Apropos Kosten und Geld: Immer mehr Städte und Kommunen bezuschussen inzwischen Arbeitgeber und/oder Freiberufler bei der Anschaffung von E-Bikes bzw. Pedelecs - z.B. München oder die Universitätsstadt Tübingen. Dies bedeutet auch, dass immer mehr Arbeitgeber bereit sind ihre Angestellten nicht nur mit dem klassischen Dienstwagen, sondern auch mit einem "Dienstbike" auszustatten. Für Firmen dürfte hierbei nicht nur die besagte Bezuschussung bzw. Förderung von komunaler Seite interessant sein, sondern auch die aktive Gesundheitsförderung ihrer Angestellten. Darüber hinaus lässt sich die Bereitstellung von Pedelecs natürlich auch optimal fürs Marketing verwenden. Vor allem dann, wenn eine positive CO2- und Klimabilanz den Unternehmensprinzipien unterliegen und der ökologische Fußabdruck möglichst gering ausfallen soll.
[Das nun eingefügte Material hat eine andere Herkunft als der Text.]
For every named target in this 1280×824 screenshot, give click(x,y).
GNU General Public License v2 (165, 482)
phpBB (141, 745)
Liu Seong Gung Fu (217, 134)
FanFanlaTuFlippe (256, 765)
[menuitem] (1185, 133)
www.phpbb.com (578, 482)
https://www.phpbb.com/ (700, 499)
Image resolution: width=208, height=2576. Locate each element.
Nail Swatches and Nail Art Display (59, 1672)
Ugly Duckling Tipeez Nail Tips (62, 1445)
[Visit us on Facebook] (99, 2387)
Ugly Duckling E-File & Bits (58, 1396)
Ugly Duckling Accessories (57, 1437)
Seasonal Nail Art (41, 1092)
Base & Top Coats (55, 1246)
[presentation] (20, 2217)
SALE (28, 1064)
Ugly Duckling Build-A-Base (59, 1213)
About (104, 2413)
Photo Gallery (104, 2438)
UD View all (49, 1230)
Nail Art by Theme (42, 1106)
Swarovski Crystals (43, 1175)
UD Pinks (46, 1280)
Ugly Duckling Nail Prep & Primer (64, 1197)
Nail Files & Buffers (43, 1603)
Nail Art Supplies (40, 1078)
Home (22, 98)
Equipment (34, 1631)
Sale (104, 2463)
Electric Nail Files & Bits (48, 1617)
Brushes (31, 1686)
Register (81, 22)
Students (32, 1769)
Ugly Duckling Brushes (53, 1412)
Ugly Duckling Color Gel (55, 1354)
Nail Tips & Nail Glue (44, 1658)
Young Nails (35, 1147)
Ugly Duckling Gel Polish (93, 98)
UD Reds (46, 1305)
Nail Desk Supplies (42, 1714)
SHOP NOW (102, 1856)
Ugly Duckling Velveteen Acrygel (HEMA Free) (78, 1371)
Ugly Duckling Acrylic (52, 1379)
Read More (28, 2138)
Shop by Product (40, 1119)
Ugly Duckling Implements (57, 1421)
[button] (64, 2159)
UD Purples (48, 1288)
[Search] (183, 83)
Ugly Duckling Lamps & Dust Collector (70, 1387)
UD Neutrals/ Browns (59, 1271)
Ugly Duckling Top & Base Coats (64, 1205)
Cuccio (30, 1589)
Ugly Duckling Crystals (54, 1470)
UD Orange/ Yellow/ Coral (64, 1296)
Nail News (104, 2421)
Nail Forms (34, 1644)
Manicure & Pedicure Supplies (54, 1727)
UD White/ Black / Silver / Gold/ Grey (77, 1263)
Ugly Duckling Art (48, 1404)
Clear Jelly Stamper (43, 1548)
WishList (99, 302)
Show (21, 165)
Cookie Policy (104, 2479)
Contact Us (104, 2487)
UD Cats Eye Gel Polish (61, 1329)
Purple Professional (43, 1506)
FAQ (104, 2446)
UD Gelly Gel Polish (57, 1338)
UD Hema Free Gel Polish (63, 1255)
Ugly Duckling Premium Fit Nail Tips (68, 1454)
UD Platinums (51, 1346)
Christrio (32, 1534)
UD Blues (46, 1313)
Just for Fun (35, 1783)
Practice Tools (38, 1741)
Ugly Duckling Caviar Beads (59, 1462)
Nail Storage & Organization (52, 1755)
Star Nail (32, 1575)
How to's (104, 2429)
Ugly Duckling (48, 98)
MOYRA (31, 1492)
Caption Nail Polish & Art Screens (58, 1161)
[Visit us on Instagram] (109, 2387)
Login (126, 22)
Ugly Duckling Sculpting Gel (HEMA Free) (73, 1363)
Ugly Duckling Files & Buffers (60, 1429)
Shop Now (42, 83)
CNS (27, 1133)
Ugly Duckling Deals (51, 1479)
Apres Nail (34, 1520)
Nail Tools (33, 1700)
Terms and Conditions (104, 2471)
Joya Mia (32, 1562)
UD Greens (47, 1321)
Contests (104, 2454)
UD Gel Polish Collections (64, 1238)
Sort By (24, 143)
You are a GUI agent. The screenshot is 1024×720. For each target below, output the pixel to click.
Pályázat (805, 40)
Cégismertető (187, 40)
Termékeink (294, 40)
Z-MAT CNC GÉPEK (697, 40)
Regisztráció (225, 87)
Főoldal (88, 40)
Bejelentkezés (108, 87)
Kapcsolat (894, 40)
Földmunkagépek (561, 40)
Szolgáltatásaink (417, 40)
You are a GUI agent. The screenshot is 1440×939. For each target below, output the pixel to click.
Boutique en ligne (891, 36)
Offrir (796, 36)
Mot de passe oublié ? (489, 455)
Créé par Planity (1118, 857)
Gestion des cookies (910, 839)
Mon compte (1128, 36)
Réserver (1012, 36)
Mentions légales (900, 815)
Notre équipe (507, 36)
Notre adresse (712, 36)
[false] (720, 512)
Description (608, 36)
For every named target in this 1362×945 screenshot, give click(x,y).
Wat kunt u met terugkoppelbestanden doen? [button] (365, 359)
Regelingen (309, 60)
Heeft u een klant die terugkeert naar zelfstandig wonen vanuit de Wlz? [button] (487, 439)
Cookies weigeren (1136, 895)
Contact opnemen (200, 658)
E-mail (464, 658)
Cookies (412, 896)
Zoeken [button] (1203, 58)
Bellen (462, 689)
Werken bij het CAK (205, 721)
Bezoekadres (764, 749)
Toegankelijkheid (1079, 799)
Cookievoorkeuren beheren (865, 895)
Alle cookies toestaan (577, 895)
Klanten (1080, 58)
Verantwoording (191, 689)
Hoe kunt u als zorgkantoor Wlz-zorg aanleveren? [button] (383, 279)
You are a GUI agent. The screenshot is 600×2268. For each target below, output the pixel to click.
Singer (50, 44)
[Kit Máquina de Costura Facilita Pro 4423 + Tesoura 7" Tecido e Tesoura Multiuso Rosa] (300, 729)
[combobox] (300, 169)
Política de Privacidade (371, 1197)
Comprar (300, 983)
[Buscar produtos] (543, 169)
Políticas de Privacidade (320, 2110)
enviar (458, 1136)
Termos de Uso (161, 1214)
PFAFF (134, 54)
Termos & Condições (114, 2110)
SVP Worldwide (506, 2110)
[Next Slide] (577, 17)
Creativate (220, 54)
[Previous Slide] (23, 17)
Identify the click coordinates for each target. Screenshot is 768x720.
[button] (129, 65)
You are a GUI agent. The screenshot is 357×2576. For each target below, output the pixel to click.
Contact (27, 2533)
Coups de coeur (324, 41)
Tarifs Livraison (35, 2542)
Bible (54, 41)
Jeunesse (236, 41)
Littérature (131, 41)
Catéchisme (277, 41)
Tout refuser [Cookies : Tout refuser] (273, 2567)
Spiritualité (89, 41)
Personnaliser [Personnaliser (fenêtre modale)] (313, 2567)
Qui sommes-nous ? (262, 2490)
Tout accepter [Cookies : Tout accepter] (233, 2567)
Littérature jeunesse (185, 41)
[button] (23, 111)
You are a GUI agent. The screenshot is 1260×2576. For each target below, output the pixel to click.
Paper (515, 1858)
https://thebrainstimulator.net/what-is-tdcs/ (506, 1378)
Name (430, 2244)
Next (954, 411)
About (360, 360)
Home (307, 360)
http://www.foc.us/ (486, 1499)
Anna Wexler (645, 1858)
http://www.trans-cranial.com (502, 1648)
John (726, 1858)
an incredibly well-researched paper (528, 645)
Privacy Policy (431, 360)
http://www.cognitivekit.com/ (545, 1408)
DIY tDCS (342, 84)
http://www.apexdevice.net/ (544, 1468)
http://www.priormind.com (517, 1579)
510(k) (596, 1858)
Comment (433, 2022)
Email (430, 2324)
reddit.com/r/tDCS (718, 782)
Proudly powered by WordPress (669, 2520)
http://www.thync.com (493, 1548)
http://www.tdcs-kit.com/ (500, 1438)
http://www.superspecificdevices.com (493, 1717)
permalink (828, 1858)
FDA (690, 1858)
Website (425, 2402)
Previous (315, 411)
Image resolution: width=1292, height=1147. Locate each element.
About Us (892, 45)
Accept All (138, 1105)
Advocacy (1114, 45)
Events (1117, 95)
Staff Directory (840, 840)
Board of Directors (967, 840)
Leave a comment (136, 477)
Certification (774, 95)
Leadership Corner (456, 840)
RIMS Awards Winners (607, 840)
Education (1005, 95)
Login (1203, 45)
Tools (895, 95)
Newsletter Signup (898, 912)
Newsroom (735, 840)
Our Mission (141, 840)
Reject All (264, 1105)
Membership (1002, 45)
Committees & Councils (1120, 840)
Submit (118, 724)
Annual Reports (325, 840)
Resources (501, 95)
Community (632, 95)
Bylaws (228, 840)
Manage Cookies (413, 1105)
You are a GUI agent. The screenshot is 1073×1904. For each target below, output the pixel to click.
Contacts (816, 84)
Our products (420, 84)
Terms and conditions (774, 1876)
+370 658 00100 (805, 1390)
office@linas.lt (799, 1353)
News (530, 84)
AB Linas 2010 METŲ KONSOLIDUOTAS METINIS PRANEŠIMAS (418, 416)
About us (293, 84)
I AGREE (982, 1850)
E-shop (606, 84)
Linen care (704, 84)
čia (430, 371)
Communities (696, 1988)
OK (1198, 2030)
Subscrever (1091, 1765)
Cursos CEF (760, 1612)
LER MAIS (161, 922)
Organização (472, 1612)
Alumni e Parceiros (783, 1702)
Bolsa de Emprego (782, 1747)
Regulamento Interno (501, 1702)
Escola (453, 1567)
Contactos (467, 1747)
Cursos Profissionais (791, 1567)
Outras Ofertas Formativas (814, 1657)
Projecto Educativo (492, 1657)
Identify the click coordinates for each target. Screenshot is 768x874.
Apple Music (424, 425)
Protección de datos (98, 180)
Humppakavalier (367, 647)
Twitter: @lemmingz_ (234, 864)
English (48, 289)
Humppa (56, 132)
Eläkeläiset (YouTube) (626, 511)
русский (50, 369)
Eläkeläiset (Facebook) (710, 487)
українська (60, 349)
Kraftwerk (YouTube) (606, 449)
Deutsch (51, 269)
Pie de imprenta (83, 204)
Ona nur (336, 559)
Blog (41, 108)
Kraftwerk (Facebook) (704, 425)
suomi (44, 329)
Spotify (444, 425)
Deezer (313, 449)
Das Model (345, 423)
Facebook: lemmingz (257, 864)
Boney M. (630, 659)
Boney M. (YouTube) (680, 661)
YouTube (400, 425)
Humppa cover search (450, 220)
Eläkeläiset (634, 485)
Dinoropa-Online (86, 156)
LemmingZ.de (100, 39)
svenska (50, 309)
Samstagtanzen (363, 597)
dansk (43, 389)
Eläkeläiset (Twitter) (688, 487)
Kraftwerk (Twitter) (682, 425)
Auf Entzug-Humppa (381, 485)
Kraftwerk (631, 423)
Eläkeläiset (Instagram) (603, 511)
Die schönste Fahrt des Tages

Abschließend sollte noch berücksichtigt werden, dass der Dienstweg bekanntlich keine Einbahnstraße ist. Anders formuliert: Wer sich für ein Pedelec als Transportmittel für den Weg zur Arbeit entscheidet, entscheidet sich auch für die entspannte Radtour gen Feierabend. Und machen wir uns nichs vor: Diese Fahrt ist die schönste Fahrt des Tages.